TASK BRIEF:
Please reproduce the line containing "The height and width of the screenshot is (368, 1052)." and every line after it in the records below, exactly and with nothing else.

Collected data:

=== Section Start ===

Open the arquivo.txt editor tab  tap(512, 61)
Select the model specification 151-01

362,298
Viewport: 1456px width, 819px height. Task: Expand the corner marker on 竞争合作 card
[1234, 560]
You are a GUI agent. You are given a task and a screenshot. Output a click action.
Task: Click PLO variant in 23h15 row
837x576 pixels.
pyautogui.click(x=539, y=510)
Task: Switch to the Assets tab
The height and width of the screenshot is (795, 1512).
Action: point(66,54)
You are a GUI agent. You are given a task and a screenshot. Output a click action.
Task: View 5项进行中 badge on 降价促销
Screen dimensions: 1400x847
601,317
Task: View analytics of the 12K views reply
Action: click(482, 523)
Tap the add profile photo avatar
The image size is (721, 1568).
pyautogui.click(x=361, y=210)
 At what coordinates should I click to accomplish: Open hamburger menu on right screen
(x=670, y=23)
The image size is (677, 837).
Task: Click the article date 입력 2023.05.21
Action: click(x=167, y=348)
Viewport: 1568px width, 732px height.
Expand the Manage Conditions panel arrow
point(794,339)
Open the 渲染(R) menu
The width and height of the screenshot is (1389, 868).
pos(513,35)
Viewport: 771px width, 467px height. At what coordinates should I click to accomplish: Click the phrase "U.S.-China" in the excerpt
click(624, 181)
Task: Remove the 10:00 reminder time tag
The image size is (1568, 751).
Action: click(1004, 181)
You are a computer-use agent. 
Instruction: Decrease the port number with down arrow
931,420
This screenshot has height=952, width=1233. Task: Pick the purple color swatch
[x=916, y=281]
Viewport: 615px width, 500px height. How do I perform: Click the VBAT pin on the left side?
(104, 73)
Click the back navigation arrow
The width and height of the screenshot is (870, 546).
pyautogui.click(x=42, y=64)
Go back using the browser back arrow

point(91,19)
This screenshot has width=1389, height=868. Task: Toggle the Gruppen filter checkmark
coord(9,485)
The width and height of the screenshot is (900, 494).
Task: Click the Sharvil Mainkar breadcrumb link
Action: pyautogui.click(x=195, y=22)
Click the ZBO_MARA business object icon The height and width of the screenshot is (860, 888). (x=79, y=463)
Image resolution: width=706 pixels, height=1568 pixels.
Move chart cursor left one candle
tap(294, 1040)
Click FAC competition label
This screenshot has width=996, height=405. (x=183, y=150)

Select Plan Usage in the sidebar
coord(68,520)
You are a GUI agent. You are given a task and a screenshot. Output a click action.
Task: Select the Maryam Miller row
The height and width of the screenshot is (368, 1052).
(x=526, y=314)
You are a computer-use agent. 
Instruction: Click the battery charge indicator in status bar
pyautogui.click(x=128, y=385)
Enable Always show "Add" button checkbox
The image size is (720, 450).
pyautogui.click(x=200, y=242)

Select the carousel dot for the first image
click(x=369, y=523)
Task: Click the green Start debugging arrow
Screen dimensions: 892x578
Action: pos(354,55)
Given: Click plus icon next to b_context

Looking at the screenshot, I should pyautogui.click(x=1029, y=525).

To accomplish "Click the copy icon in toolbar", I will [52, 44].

=== Section End ===

RESPONSE AREA:
The height and width of the screenshot is (368, 1052).
(x=526, y=314)
You are a computer-use agent. 
Instruction: Click the battery charge indicator in status bar
pyautogui.click(x=128, y=385)
Enable Always show "Add" button checkbox
The image size is (720, 450).
pyautogui.click(x=200, y=242)

Select the carousel dot for the first image
click(x=369, y=523)
Task: Click the green Start debugging arrow
Screen dimensions: 892x578
Action: pos(354,55)
Given: Click plus icon next to b_context

Looking at the screenshot, I should pyautogui.click(x=1029, y=525).

To accomplish "Click the copy icon in toolbar", I will [52, 44].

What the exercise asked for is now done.